Recently, we noted that 2015 seems to be the year that funders get serious about academic data. With the emergence of open data mandates, we are now talking about ‘when’, not ‘if’, the majority of academic outputs will live openly on the web. Funders, governments, and institutions are already making preparations for how this content should be best managed and preserved. But if we think about it, the three stakeholders mentioned above have not controlled the dissemination of content for the last 350 years. This has been the remit of academic publishers.
The last wave of funder mandates around open access have meant that there are some fundamental changes in the business models around academic publishing. This begs the question as to whether publishers can serve as the disseminators of academic data too. You may not be aware but publishers have been steadily releasing data journals with increasing frequency over the last 5 years. The most recent of which being Elsevier’s Data in Brief.
(Re-used with permission from http://blogs.nature.com/scientificdata/2013/07/23/scientific-data-to-complement-and-promote-public-data-repositories/)
Perhaps the most well received in this space has been Nature’s Scientific Data journal. This journal focuses on ‘Data Descriptors’, as opposed to results-based research articles. This serves as a way to preserve the datasets in a well curated manner, something that we at figshare have been exploring for some time now. To do this, they have partnered with the ISA-Tab community. Built around the ‘Investigation’ (the project context), ‘Study’ (a unit of research) and ‘Assay’ (analytical measurement) general-purpose Tabular format, ISA-Tab format helps you to provide a rich description of the experimental metadata (i.e. sample characteristics, technology and measurement types, sample-to-data relationships) so that the resulting data and discoveries are reproducible and reusable.
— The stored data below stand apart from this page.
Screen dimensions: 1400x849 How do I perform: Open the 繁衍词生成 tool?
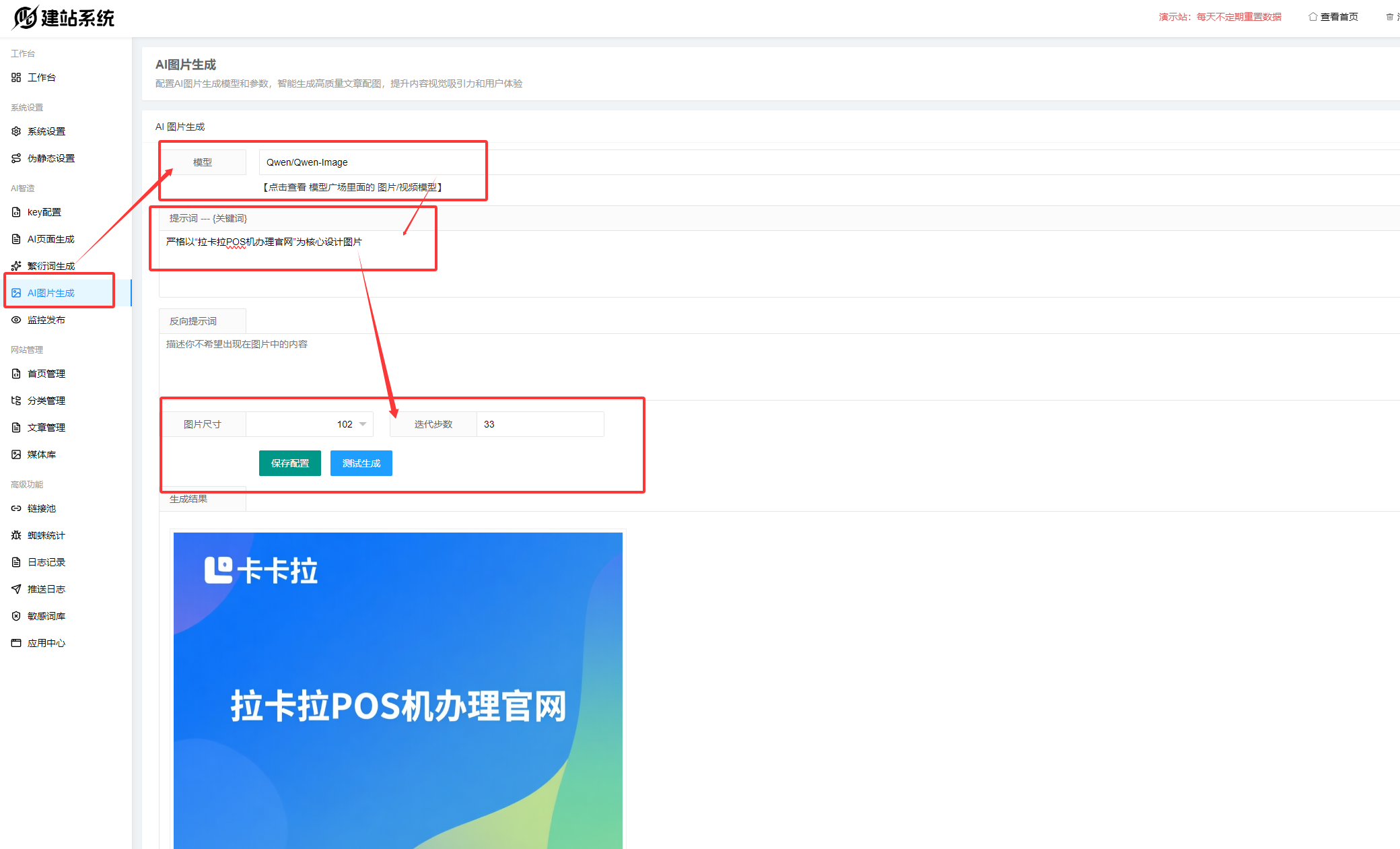point(50,265)
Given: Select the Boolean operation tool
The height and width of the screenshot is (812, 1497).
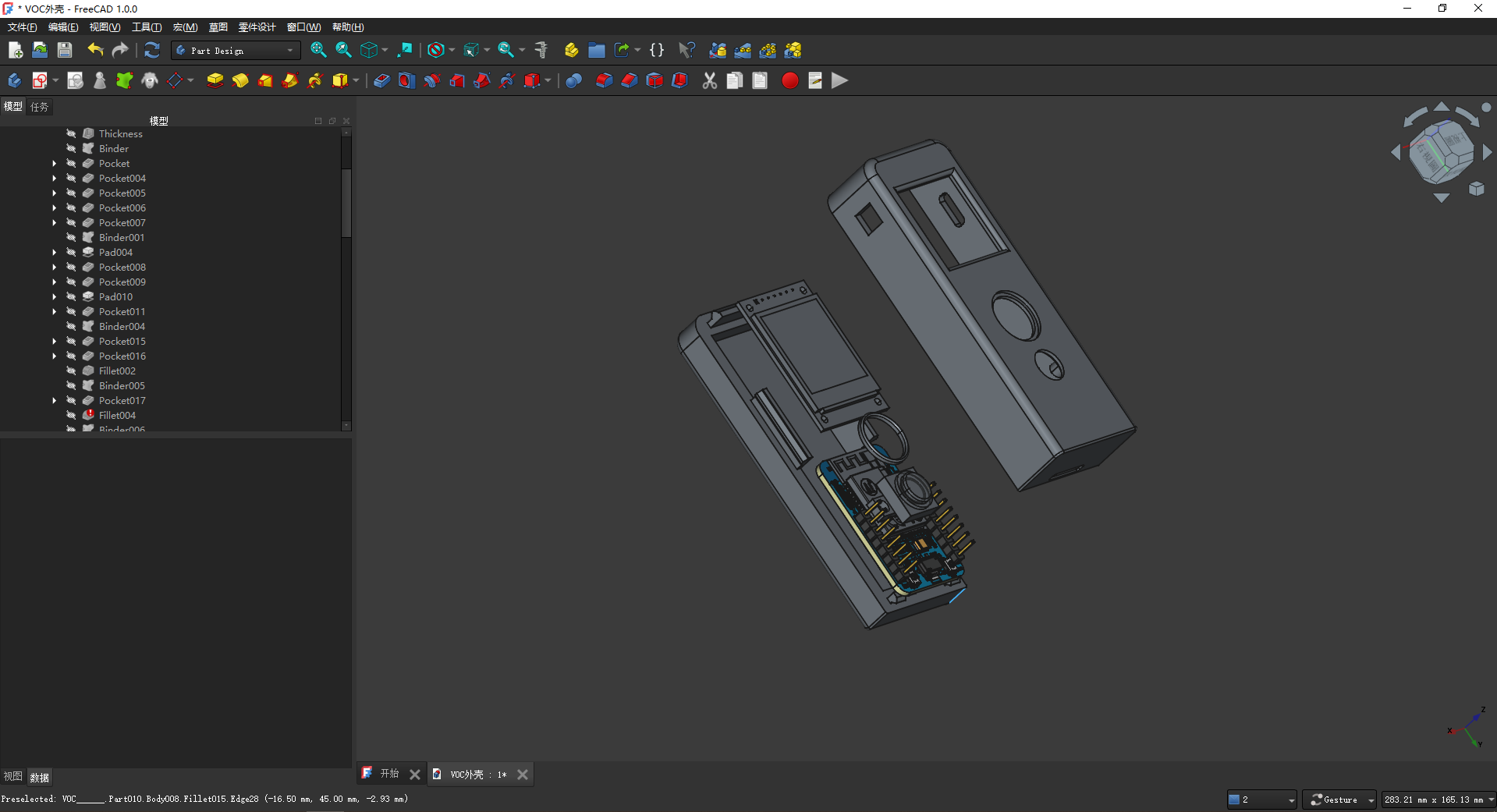Looking at the screenshot, I should click(574, 80).
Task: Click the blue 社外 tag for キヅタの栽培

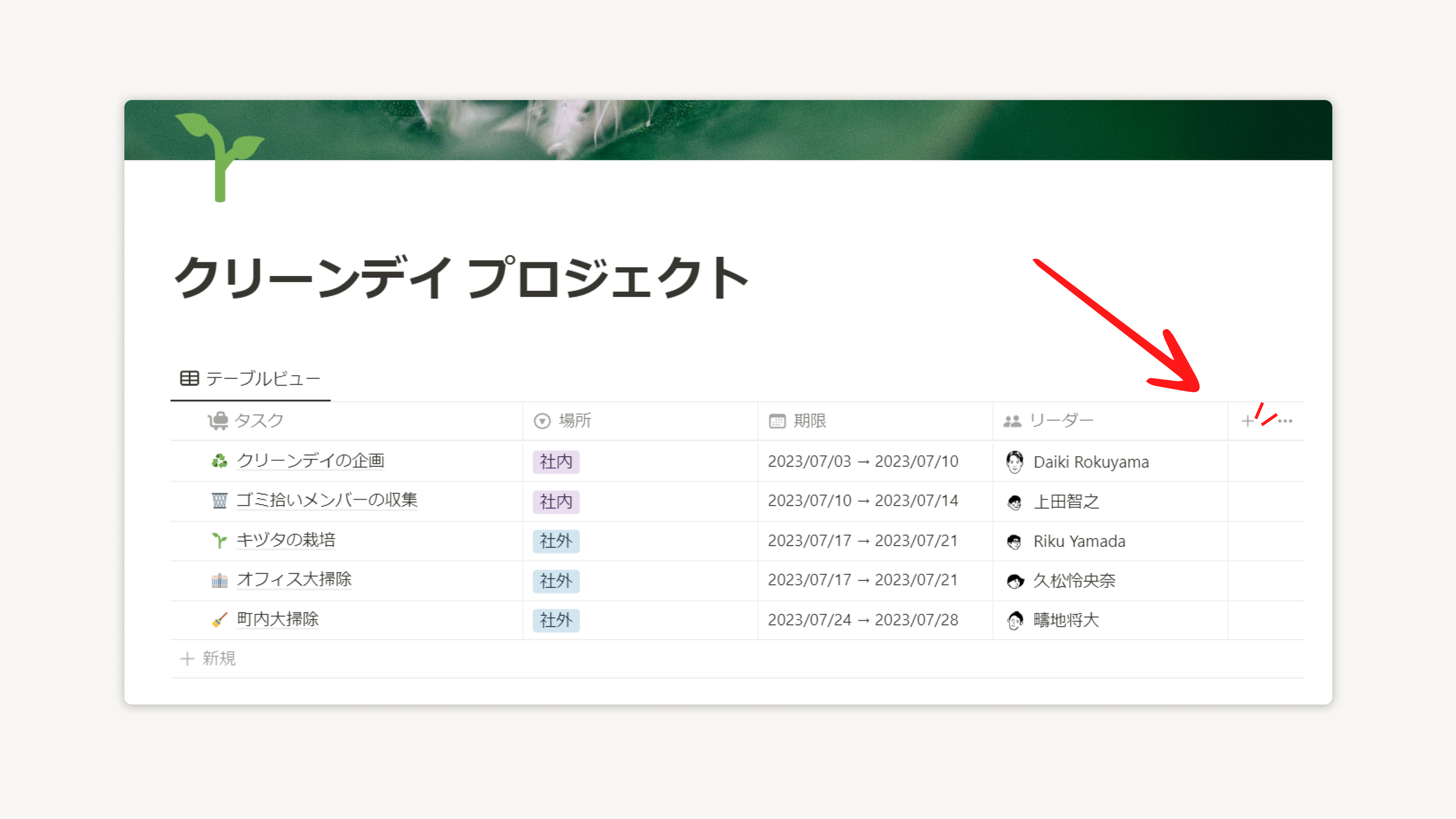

Interestingly, almost without fail, data journals are using existing repository infrastructure to ensure the preservation and provenance of the data is upheld. As can be seen in the schematic above, figshare is working with Scientific Data to ensure that the data of researchers is maintained and discoverable for a long time to come. Scientific Data’s early success has been enhanced with use of figshare. As a recent blog post pointed out, figshare is their most popular data repository to date, hosting data associated with about a third of their published articles. This may be a direct result of the seamless integration that the two systems have. Authors can upload data directly to figshare while submitting a Data Descriptor manuscript within Scientific Data, without leaving our manuscript submission system. Data are kept private during peer-review – shared only with the Scientific Data Editorial Board and referees – and released to the public upon publication of the Data Descriptor. As open access APCs become more commonplace, publishers are having to respond to the need for a constantly improving user interface as they are familiar with in other web platforms. We will continue working on these seamless integrations to make the researchers’ lives easier, so they can get on with their research!
Following the U.S. Government’s Office of Science and Technology Policy’s (OSTP) memorandum calling for all federal agencies funding data collection to create plans for public access to research projects in 2013, an interdisciplinary working group of domain repositories pleaded with different funding models for the repositories:
“Effective and innovative funding models are needed to ensure that research data, so vital to the scientific enterprise, will be available for the future. Funding models also need to assure equal access to data preservation and curation services regardless of the researcher's institutional affiliation.”
Previous examples of grant funded repositories such as Tranche in the Proteomics community have demonstrated the fragility of such models. As both figshare and Dryad have demonstrated, innovative funding models can work in this space. As figshare continues to provide services to publishers to help them ensure the longevity and availability of the data, we hope that more publishers follow Scientific Data’s lead and focus on what they do so well - curation. The long form article incentivises researchers to add levels of metadata and background information that are hard to elicit from machine readable metadata. This combined with the recognition associated with peer reviewed articles means that the publishing and data repository community have a lot to benefit from working together in ways like this.